The Internal Revenue Service earlier this year estimated that it had a $78 billion inventory of potentially collectible debt, and President Bush in his most recent budget proposals asked Congress to allow the IRS to hire private collection agencies to contact some taxpayers who hadn’t paid up.
“The IRS has the potential to become one of the largest sources of new business for agencies,” said Mike Ginsberg, president and chief executive of Kaulkin Ginsberg, a Bethesda industry adviser.
The bill collectors would go after taxpayers with a total of about $16 billion in outstanding payments — those who have filed returns showing an amount of tax due, but who have failed to pay up, or taxpayers who have started, but broken off, IRS payment plans.

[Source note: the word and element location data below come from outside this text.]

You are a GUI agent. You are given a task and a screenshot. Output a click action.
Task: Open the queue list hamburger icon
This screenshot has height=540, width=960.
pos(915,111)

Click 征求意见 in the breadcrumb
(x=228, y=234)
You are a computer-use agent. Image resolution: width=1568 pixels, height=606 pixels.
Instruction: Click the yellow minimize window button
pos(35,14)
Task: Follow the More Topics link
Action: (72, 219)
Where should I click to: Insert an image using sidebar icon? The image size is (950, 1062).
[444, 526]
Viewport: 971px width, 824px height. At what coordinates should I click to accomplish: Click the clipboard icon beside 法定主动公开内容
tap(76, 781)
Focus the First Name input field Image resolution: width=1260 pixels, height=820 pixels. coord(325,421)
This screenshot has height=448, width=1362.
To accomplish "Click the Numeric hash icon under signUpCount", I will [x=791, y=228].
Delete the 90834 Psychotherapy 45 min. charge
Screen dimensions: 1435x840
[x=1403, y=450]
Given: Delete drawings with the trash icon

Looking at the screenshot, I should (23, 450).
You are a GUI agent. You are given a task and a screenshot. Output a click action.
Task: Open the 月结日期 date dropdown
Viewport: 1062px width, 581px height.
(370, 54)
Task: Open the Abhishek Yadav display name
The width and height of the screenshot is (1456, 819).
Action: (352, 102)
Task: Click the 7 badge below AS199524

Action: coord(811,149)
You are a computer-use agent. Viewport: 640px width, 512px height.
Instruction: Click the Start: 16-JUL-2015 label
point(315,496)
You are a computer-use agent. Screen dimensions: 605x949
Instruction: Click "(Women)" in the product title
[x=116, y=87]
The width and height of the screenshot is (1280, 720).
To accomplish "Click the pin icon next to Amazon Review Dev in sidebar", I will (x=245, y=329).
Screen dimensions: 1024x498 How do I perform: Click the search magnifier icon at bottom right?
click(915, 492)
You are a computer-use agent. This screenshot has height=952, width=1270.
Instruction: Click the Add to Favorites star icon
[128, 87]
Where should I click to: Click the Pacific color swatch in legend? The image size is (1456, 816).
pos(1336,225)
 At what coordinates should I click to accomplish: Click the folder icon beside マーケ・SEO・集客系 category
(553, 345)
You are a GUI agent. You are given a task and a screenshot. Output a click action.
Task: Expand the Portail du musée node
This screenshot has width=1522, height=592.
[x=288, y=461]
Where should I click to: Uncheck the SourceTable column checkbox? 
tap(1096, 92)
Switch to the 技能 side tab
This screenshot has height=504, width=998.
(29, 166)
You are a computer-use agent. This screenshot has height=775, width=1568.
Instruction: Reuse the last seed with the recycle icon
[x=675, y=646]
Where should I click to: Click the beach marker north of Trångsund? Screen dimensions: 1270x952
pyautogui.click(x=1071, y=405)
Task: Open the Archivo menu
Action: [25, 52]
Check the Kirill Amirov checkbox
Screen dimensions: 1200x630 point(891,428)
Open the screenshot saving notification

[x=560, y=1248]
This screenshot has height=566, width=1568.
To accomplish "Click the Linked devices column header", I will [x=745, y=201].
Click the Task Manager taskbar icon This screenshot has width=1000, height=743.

The private agencies would get to keep up to 25 percent of the money they collect, and the Treasury would gain nearly $1.4 billion in revenue in the next decade, according to congressional estimates.
The House passed the measure Thursday night as part of a broad corporate tax bill, and the Senate was expected to vote over the weekend. The debt-collection provision was meant to offset some of the roughly $140 billion in new tax breaks for U.S. companies.
Not everyone thinks the collection process will be fair.
Treasury employees worry that confidential taxpayer information would be improperly circulated.
“I continue to believe that this will put taxpayer privacy at risk and open taxpayers to enforcement efforts by contractors,” said Colleen M. Kelley, president of the National Treasury Employees Union.
The National Consumer Law Center, a nonprofit group that works with low-income people, warned that debt collectors could bother Americans with frightening and illegal tactics.
“As with all debt collection there is potential for abuse, whether it is harassing phone calls or statements that constitute harassment, such as overstating the ability to bring a lawsuit,” said Anthony Rodriguez, a center attorney.
Debt collection is not a beloved industry.
The Federal Trade Commission reported more complaints last year about third-party collectors — 34,543 — than about any other industry, often because of abusive, deceptive and unfair practices.
Debt collectors resent their portrayal as heavy-handed henchmen.
“We believe we could bring internationally recognized business processes, state-of-the-art technology and most importantly highly trained and professionally qualified people to the job of shrinking the … ballooning accounts receivable at the Internal Revenue Service,” Dexter Smith, senior vice president at Allied International Credit Corp., told the House Ways and Means Committee in May.
The administration and congressional supporters of the new provisions also believe they have crafted a process that is inherently fair.
“Everyone should pay a fair share, and those who don’t place a burden on everyone else,” said Treasury Department spokeswoman Tara Bradshaw.
Collection agencies would be closely monitored by the IRS, have to follow the law and could not take or threaten enforcement action, she added.
The IRS hopes that farming out the work would allow it to focus on more complex cases and issues, such as corporate cases.